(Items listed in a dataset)
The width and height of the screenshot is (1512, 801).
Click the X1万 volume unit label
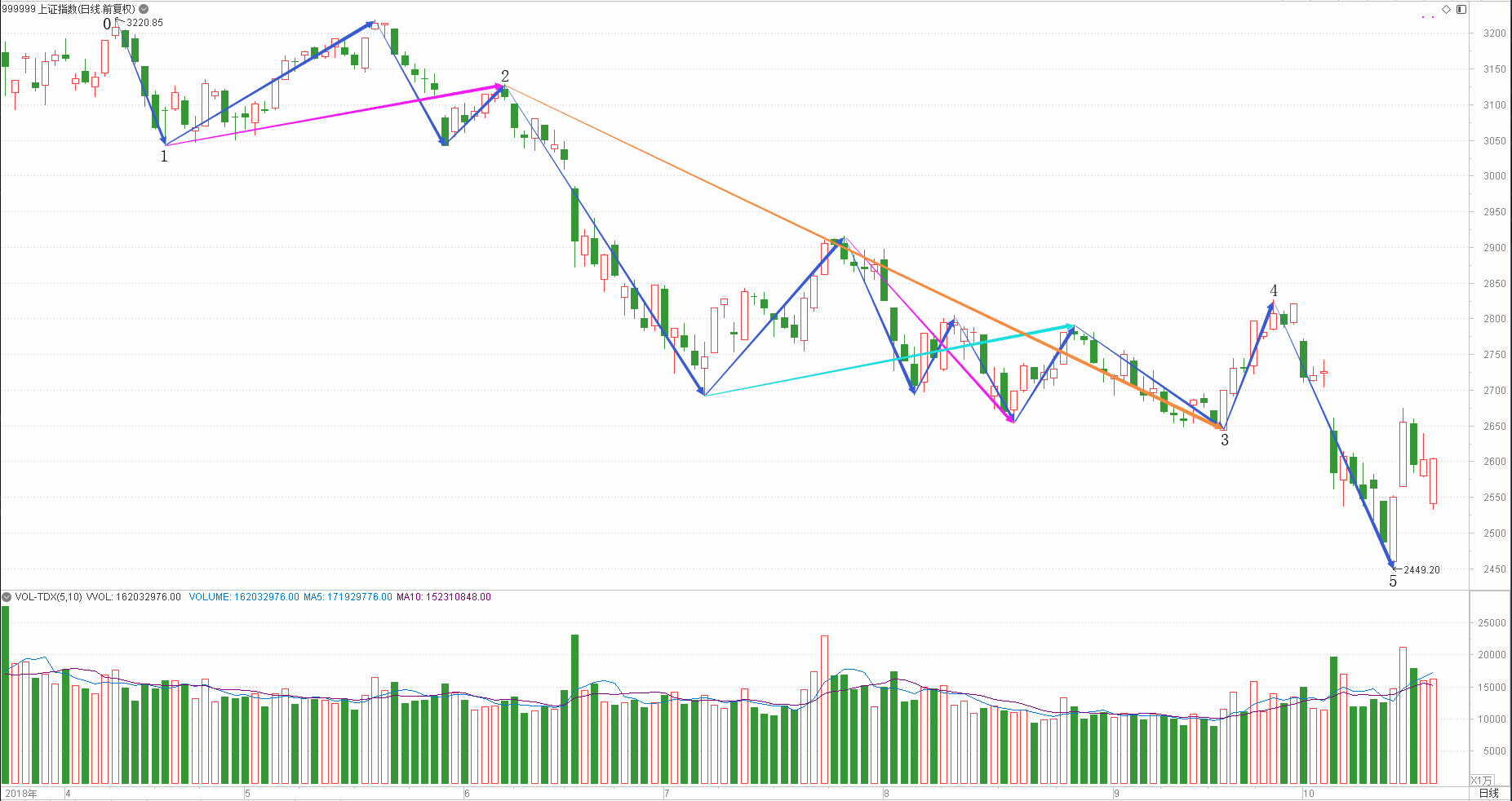point(1481,781)
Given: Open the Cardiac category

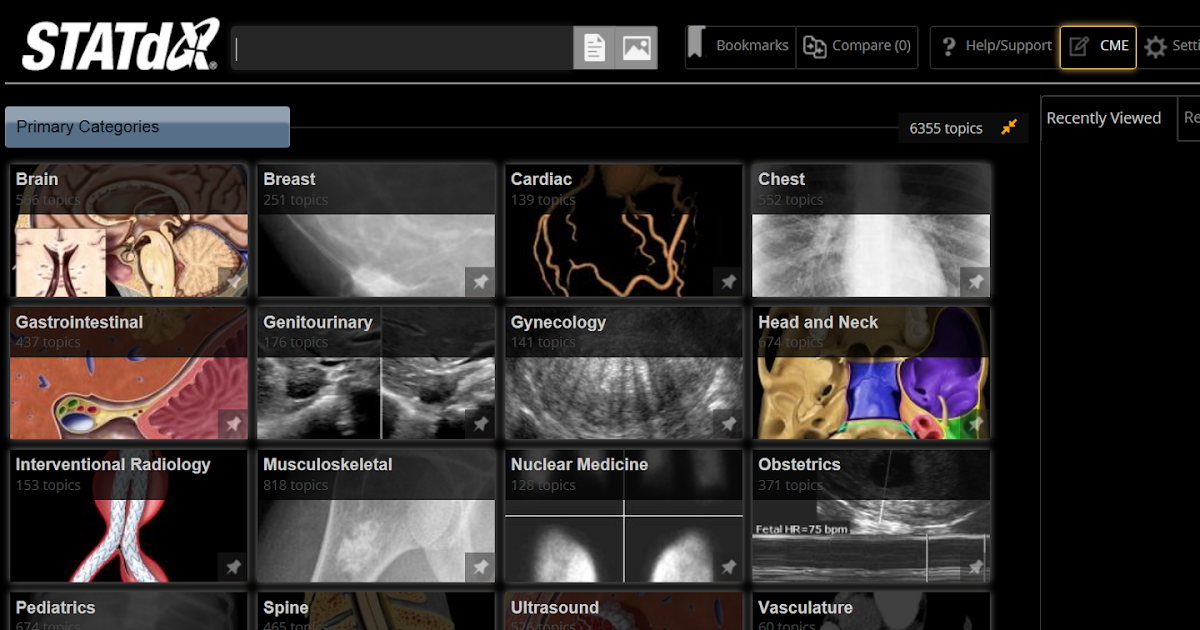Looking at the screenshot, I should pos(623,230).
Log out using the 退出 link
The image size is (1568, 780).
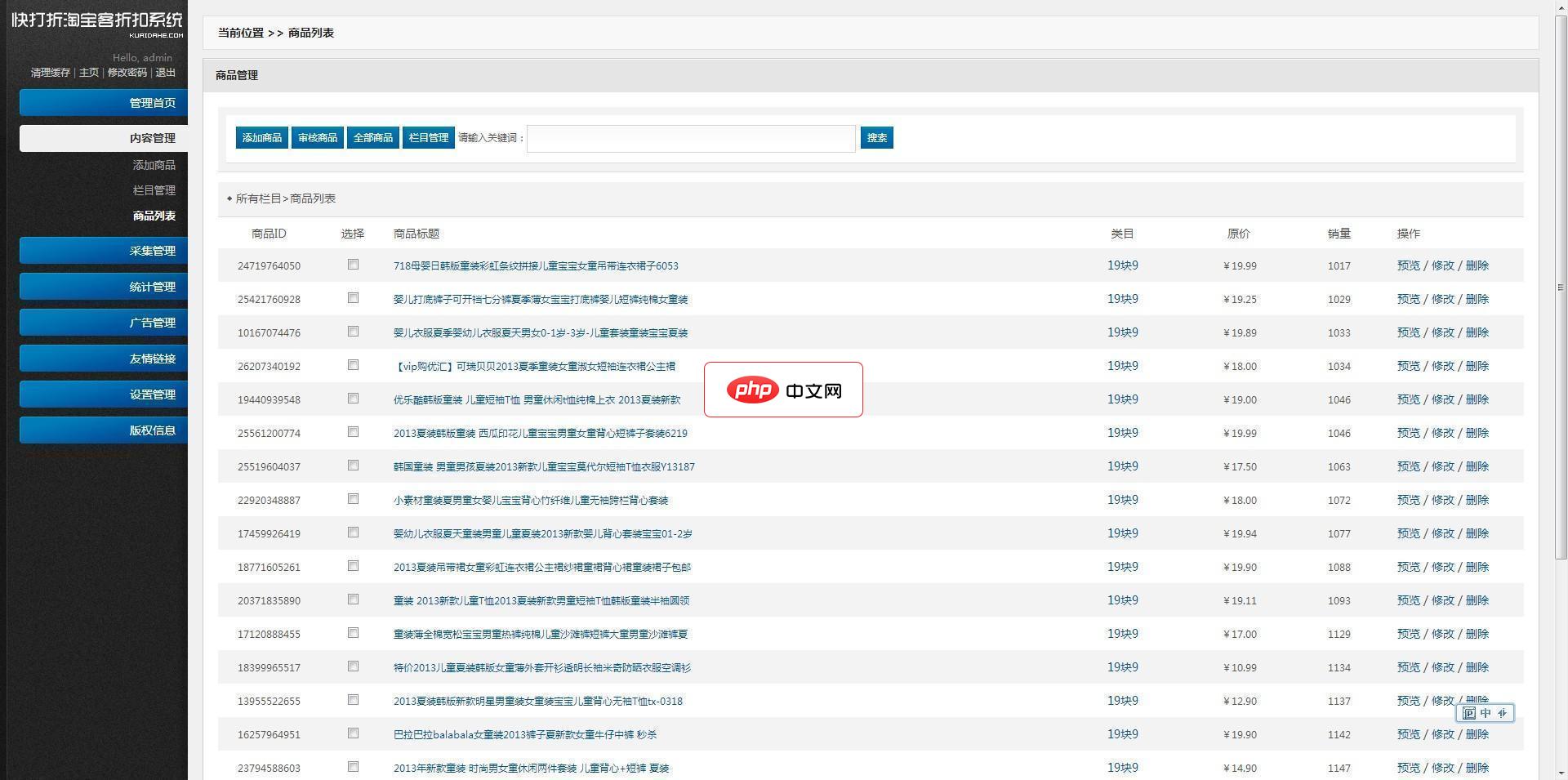click(x=166, y=73)
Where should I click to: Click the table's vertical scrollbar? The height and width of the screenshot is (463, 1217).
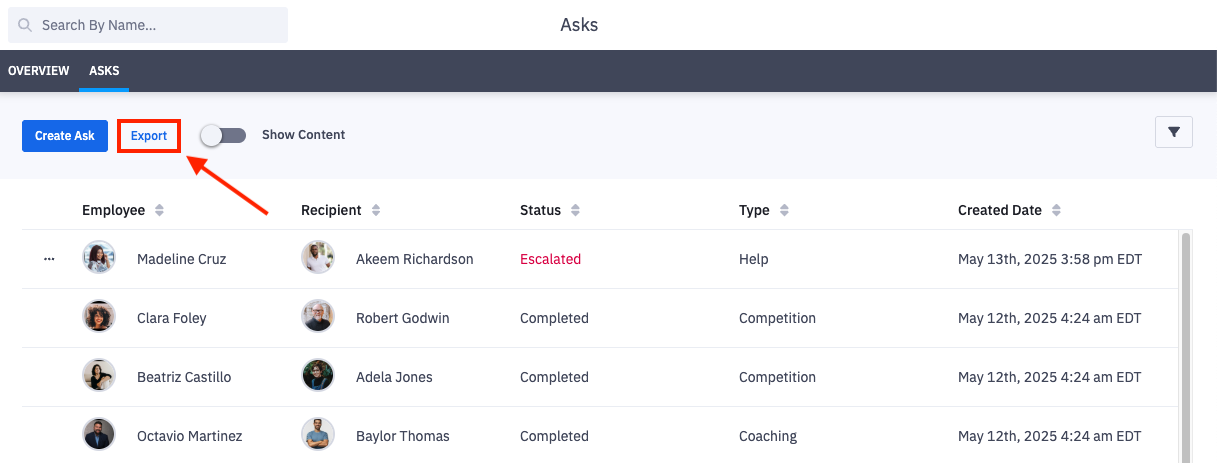pyautogui.click(x=1186, y=340)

Work request: Take the line containing "Log out using the 退出 link" and every line after it through the end of the data, and write them out exactly, with no pictures.

Solved problem:
Log out using the 退出 link
The image size is (1568, 780).
click(x=166, y=73)
Where should I click to: Click the table's vertical scrollbar? The height and width of the screenshot is (463, 1217).
pyautogui.click(x=1186, y=340)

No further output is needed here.